Tu scorgesti per primo in questo buio profondo 
quella traccia di luce che indicava la strada: 
voglio seguirti ancora, grande gloria dei Greci, 
procedendo nell’orma che il tuo piede ha lasciato. 
Io non posso emularti, ma l’amore mi spinge 
solamente a imitarti: come vuoi che un rondone 
si paragoni ad un cigno? E potrebbe un capretto 
dalle zampe tremanti atteggiarsi a destriero? 
Tu ci hai anche lasciato, con i tuoi insegnamenti, 
molti saggi precetti: ora io voglio volare 
sopra i tuoi scritti, Maestro, come fanno le api 
sui bei fiori dei prati, per estrarne una scienza 
che é preziosa per noi e che credo sia eterna. 
Da quando, per il tuo genio, noi potemmo scoprire 
la natura reale di ogni cosa che esiste 
il terrore è svanito, le mura sono crollate, 
noi possiamo scrutare questo immenso universo. 

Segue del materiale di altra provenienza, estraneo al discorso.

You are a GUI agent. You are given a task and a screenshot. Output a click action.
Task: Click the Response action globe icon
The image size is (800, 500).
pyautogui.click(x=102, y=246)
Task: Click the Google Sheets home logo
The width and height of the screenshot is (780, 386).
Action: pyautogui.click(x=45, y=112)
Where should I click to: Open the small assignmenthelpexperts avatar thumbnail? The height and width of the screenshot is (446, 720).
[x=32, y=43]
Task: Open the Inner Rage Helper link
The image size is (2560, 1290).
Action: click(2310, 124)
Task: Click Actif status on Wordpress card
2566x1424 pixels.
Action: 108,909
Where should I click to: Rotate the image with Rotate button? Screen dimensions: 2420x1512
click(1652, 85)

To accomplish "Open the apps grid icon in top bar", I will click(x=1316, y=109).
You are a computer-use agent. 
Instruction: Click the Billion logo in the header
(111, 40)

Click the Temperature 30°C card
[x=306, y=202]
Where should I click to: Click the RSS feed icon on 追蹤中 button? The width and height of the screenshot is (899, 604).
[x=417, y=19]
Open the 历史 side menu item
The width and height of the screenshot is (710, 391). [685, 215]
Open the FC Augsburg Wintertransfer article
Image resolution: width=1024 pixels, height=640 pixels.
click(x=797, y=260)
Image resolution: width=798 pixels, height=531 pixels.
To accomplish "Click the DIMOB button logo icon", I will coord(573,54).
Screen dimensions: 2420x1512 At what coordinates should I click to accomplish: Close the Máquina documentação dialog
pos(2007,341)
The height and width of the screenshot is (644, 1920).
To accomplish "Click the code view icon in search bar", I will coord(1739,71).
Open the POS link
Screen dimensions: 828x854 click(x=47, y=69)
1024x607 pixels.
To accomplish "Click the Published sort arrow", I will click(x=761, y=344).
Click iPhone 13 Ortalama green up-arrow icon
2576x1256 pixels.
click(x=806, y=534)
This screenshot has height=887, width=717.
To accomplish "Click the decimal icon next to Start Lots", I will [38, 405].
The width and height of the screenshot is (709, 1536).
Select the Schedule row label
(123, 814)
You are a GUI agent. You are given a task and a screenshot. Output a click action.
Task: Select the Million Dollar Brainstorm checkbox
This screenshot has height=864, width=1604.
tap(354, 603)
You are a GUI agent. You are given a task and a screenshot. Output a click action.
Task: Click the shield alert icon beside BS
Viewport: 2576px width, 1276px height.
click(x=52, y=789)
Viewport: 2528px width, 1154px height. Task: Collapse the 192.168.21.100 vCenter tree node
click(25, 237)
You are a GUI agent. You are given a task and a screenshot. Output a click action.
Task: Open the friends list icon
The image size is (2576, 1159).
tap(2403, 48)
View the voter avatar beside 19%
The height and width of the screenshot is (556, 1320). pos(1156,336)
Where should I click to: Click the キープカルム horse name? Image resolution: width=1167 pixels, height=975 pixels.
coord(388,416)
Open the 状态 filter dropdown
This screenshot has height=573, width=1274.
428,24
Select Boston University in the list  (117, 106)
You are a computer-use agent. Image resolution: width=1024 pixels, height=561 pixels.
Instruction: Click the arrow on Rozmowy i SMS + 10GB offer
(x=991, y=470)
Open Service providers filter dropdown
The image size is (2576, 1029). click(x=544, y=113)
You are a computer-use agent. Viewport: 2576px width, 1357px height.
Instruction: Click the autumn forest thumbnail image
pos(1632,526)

Vediamo anche gli déi, nelle loro dimore 
che resistono al vento e le nubi non scuotono 
con i loro piovaschi, né la gelida neve 
le ricopre di bianco: un cielo sempre sereno 
le sovrasta e rallegra con un roseo chiarore. 
La natura provvede a tutto quello che occorre, 
niente riesce a turbare quella pace divina: 
lì non ci si tormenta per il nero Acheronte 
né la terra impedisce di guardare al di sotto 
ciò che vive e si compie nello spazio infinito. 
Tutto questo mi dona una gioia profonda 
e dolcemente io tremo quando, grazie al tuo genio, 
posso anch’io riconoscere la natura di tutto. 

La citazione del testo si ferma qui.